Crítica: Doutor Estranho
Doctor Strange, EUA, 2016
Típica história de origem surpreende no aspecto visual
★★★★☆
Em Doutor Estranho, após ter os movimentos das mãos seriamente comprometidos em um acidente de carro, o exímio e arrogante cirurgião Stephen Strange recorre a métodos místicos de cura para poder voltar a exercer sua profissão. Depois de passar por vários tratamentos de ponta, alguns experimentais, ele vai parar no Nepal, diante da Anciã interpretada por Tilda Swinton, que o aceita como discípulo. Um dos pontos fracos do filme é como toda essa introdução é mostrada de forma um pouco apressada, sem dar tempo para o espectador digerir os acontecimentos e o impacto deles. Nesses primeiros 20 ou 30 minutos, o personagem é apresentado principalmente por meio de diálogos expositivos com a doutora Christine Palmer (Rachel McAdams), que são precisos e eficientes, mas que não deixam muito tempo para “entrarmos na pele” dos personagens. O restante do filme gira em torno do treinamento de Strange nas artes místicas com o objetivo de se recuperar, enquanto a Anciã tem planos diferentes para ele.
A introdução apressada é facilmente perdoável, tanto por se tratar de um filme de super-heróis quanto pelo que viria adiante. Em Doutor Estranho, os efeitos especiais não são pura pirotecnia ou exibicionismo, mas sim um elemento vital na apresentação das infinitas possibilidades de um multiverso como nenhum outro visto no cinema. A forma como os feiticeiros dessa nova faceta do Universo Cinematográfico Marvel (MCU, abreviação do termo em inglês) manipulam o ambiente ao seu redor e conjuram armas formadas de pura energia proporciona cenas de ação que vão deixar muita gente tonta e/ou extasiada. A comparação mais óbvia, e que provavelmente será repetida ad nauseum, é com o visual do filme A Origem. Além de “dobrar” quarteirões de grandes cidades, os dois filmes brincam com a orientação dos cenários e com a gravidade durante cenas de ação. A diferença é que Doutor Estranho eleva essas “maluquices” ao cubo.

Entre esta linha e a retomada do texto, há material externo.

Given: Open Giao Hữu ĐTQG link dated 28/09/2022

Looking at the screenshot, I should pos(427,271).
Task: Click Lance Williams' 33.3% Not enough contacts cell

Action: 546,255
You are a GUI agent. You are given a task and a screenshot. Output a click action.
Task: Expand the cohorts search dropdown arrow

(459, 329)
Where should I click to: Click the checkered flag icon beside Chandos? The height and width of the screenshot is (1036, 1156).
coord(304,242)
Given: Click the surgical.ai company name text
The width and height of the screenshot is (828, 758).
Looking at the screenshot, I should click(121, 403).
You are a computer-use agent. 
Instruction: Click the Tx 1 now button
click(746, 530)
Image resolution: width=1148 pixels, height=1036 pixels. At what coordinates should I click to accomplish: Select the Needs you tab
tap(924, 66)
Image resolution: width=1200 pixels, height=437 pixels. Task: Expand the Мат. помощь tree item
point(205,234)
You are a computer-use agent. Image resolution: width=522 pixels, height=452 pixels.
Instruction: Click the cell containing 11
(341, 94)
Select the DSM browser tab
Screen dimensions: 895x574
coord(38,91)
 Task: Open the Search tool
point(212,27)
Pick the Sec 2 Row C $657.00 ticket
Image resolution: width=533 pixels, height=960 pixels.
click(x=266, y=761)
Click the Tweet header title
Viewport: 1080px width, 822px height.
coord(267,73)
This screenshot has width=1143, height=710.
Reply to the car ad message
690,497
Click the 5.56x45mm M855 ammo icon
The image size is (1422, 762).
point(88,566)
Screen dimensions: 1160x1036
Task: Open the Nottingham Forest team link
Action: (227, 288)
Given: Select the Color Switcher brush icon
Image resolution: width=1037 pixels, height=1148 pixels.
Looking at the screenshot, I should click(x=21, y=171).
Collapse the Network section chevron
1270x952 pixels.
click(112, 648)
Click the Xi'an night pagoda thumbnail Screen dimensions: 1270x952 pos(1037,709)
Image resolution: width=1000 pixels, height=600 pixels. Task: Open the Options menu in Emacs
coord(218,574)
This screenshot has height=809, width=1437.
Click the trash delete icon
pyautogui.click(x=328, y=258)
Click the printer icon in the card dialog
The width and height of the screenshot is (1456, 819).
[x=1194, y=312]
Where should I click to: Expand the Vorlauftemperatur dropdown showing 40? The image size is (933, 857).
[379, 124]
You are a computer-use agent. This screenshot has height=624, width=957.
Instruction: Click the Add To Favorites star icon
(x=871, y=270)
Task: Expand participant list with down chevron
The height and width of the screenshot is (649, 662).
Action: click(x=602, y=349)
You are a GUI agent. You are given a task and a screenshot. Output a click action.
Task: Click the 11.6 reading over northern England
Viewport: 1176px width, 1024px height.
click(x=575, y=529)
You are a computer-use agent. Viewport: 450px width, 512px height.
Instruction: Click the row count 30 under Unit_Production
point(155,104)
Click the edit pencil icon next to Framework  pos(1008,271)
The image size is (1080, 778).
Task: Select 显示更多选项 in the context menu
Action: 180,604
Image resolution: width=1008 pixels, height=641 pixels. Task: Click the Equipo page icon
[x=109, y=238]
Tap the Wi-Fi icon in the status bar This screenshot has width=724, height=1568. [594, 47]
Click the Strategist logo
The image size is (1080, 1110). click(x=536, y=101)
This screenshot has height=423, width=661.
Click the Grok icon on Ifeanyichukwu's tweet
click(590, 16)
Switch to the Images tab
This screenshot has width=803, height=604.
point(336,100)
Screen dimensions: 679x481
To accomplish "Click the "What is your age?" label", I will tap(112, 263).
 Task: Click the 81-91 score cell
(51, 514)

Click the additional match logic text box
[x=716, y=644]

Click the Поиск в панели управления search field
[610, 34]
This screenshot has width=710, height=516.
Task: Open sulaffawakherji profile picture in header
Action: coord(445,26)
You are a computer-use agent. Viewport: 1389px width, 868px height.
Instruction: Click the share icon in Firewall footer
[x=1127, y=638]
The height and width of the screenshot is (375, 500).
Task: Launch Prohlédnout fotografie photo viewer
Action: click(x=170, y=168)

A maioria dos personagens de apoio estão muito bons, com exceção da doutora Palmer, que tem tudo pra ser mais uma personagem feminina desperdiçada pelo MCU. Bidimensional e genérica, ela aparece apenas para dar um fundo dramático a Strange ou para fornecer alguns momentos de alívio cômico durante a ação. Mesmo Wong (interpretado por Benedict Wong), o fiel ajudante de Strange nos quadrinhos, tem uma apresentação e desenvolvimento mais interessantes no filme. Tilda Swinton está ótima como a Anciã, apesar de que a edição de suas cenas não a ajuda muito. Apesar de não ser trabalhado profundamente, o vilão Kaecilius (Mads Mikkelsen) é imponente e implacável o suficiente para ser digno desse capítulo inicial. Já o uso de Mordo é ousado e interessante, já que sabemos o lugar dele nas histórias em quadrinhos (o que também é evidenciado em uma das cenas pós-créditos), fazendo com que o filme também sirva como sua história de origem.
E como história de origem, Doutor Estranho funciona melhor que Homem-Formiga e consegue gerenciar bem a maioria as armadilhas desse tipo de filme. Enquanto Homem-Formiga introduz um ar mais leve e cômico ao MCU (que já era leve e cômico durante a Fase 1), Doutor Estranho introduz o aspecto místico com visuais de tirar o fôlego, sendo quase tão empolgante quanto Guardiões da Galáxia. Com o personagem e o universo já apresentados, talvez uma continuação consiga alcançar o mesmo status que o primeiro capítulo dos Guardiões, já que o “prato principal” ficou reservado pra ela: a elevação de Strange a Mago Supremo enquanto enfrenta seu principal vilão.
Como de praxe nos filmes da Marvel, Doutor Estranho avança a trama central do MCU. Nele, é apresentada a quinta das Joias do Infinito e, em uma das duas cenas pós-créditos, revelada parte da trama de Thor: Ragnarok, dando a entender que Strange terá uma participação talvez significativa nesse próximo filme. Esses desenvolvimentos são bem interessantes, mas Doutor Estranho ainda segue à risca a fórmula narrativa da Marvel, uma limitação da qual o estúdio, mais cedo ou mais tarde, vai ter que se livrar para permanecer relevante e não provocar a sensação de estar apenas produzindo mais do mesmo.
Com cenas de ação inovadoras e um final no qual a magia é usada de forma inteligente para derrotar os vilões (ao invés do típico “quebra-pau” até o fim), Doutor Estranho expande o MCU em novas e empolgantes direções. Para o bem e para o mal, ele garante toda a diversão e entretenimento que podemos esperar de um bom (ainda que não “ótimo”) produto Marvel.